Банк гражданств, или Свободный обмен жителями как валюта будущего

На модерации Отложенный

Трагикомическая история с гражданством Жерара Депардье наводит на весьма серьезные размышления, которые кому-то наверняка покажутся утопическими, — но без национальных утопий жизнь скучна. Вдобавок дело не ограничивается Депардье — пусть даже обещание «Возьму российское гражданство!» остается пока угрозой вроде «Назло бабушке отморожу уши»; но если в случае Брижит Бардо это именно риторическая фигура, рудименты былой эксцентричности, то Илие Нэстасе, немолодой румынский теннисист, имеет вполне серьезные намерения.

На наших глазах — как тут не задуматься о причудливой природе паттернов? — возвращается еще одна примета 30-х, проживаемых нами сейчас в soft-варианте: Россия начинает гордиться притоком эмигрантов. Правда, тогда их толкали в наши объятия то фашизм, то великая депрессия — почему советская индустриализация и была осуществлена в значительной степени американскими инженерами, любимыми героями конструктивистской прозы.

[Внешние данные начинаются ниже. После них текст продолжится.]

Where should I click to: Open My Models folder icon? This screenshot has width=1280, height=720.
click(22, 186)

Видимо, плотность и неразрывность этого паттерна объясняется тем, что в репрессивные периоды мы всегда особенно нагло противопоставляем себя остальному миру, — а стало быть, нуждаемся в перебежчиках. И что интересно: они к нам действительно бегут, видимо, потому, что Россия в такие времена комфортна, по крайней мере для пришельцев.

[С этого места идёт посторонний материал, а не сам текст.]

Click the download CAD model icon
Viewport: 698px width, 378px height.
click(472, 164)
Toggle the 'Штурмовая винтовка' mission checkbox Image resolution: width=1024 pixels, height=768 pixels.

Я предлагаю государствам — членам международных элитных клубов, то есть державам, сопоставимым по уровню жизни, — создать своего рода банк гражданств для свободного обмена жителями.

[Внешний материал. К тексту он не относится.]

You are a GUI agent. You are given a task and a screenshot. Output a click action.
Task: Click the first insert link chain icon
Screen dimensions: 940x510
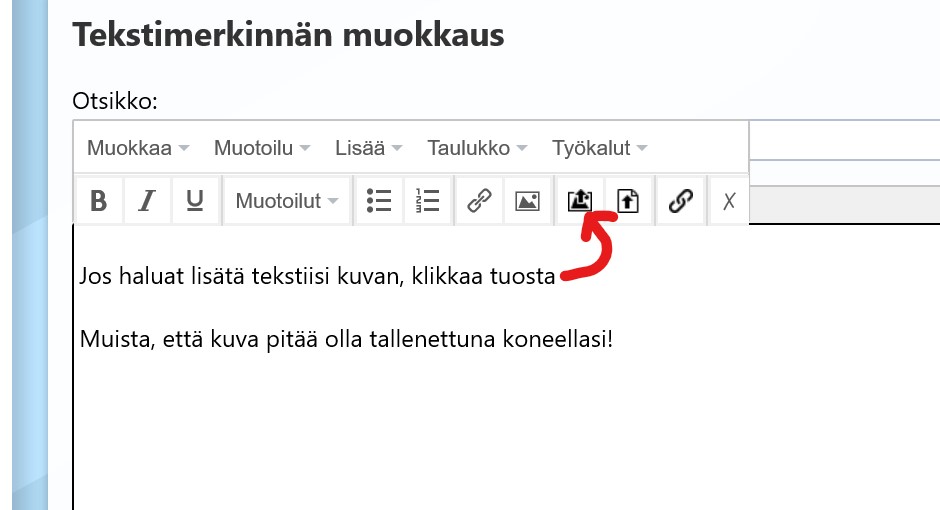click(x=479, y=201)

Гражданство в современном мире — вопрос не столько биографии, сколько темперамента, личного выбора; пресловутый глобализм, прозрачность границ, космополитизм, который не следует считать ни грехом, ни добродетелью, а просто нормальной приметой эпохи, — всё это превратило многие личные биографии в череду свободных перемещений. Родиться русским, поработать в Штатах и умереть швейцарцем — для писательской биографии ХХ века такое было еще экзотикой, и на Набокова по этому случаю вылито огромное количество пошлостей; но для многих наших современников — это норма. Думаю, каждый сегодня вправе выбирать, где ему жить, не навлекая на себя упреков в предательстве. Само собой, свободный обмен гражданами между Средней Азией и Европой немыслим, поскольку Европу затопит, а Средняя Азия обезлюдеет; но Россия и Португалия, Россия и Франция, даже Россия и Штаты вполне могли бы подписать соглашение об упрощении процедур по обмену гражданами. Очень многие россияне желают жить за границей, это общее место, — но, во-первых, не станем преувеличивать, примерно 80 процентов российского населения не выезжали за границу вовсе, даже в Турцию, и ничуть от этого не страдают. А во-вторых, Россия —  исключительно комфортная страна для определенного типа людей, и этот тип людей ничем не хуже остальных.

Чем и кого мы можем сегодня привлечь? В основном, судя по первым ласточкам переселения, это люди, у которых всё или по крайней мере многое в прошлом; но ведь и Россия, посмотрим правде в глаза, на сегодняшний день именно такая страна.

У нее были два века великой светской культуры, выдающиеся государственники и столь же выдающиеся борцы с ними, несколько революций, грандиозные утопии плюс столь же грандиозные их обрушения; были выдающиеся ученые и деятели культуры, космические прорывы и национальные смуты, — но сегодня у нас воспитался иммунитет ко всему великому, поскольку это великое оказывалось очень уж травматично.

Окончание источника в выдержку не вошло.